Personal information
- Full name: Peter Warlow Gatehouse
- Born: 3 May 1936 (age 90) Caerphilly, Glamorgan, Wales
- Batting: Right-handed
- Bowling: Left-arm fast-medium

Domestic team information
- 1957–1962: Glamorgan

Career statistics
| Competition | First-class |
| Matches | 19 |
| Runs scored | 85 |
| Batting average | 5.66 |
| 100s/50s | 0/0 |
| Top score | 20 |
| Balls bowled | 2,854 |
| Wickets | 53 |
| Bowling average | 29.26 |
| 5 wickets in innings | 3 |
| 10 wickets in match | 1 |
| Best bowling | 7/94 |
| Catches/stumpings | 3/– |
- Source: Cricinfo, 26 October 2012

= Peter Gatehouse =

Welsh cricketer

Peter Warlow Gatehouse (born 3 May 1936) is a former Welsh cricketer and pharmacist. Gatehouse was a left-arm fast-medium bowler and tail-end right-handed batsman who played for Glamorgan from 1957 to 1962. He was born at Caerphilly, Glamorgan.

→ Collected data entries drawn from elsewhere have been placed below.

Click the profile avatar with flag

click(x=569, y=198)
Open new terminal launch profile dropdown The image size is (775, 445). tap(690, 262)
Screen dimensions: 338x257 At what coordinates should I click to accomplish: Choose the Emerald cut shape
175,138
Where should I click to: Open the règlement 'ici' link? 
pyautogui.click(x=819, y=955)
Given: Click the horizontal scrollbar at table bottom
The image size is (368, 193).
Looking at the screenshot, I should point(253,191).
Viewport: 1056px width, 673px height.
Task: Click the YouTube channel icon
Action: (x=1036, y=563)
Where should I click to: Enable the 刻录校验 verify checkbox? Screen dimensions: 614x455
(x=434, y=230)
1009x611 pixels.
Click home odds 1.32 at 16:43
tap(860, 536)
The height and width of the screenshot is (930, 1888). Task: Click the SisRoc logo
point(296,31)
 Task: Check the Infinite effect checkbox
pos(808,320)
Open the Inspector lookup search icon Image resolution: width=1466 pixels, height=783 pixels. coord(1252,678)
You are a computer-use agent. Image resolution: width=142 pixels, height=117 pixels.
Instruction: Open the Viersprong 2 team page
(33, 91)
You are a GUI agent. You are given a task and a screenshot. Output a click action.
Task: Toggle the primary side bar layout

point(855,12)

Gatehouse made his first-class debut for Glamorgan against Nottinghamshire at Stradey Park, Llanelli, in the 1957 County Championship. He made eighteen further first-class appearances for the county, the last of which came against Kent at the St Lawrence Ground, Canterbury. A bowler, Gatehouse took 53 wickets in his nineteen first-class matches, at an average of 29.26. His best bowling figures of 7/94 came against Middlesex at Lord's in 1958. He also took an additional three wickets in this match, giving him the only ten-wicket match haul of his career. He took a second five wicket haul against Somerset in the same season. A tailend batsman, Gatehouse scored a total of 85 runs at a batting average of 5.66, with a high score of 20.

While playing for Glamorgan, Gatehouse studied for a Ph.D. in pharmacy at Cardiff University. He chose to make his career in this profession, thereby ending his participation in first-class cricket. He continued to play senior club cricket in Cardiff.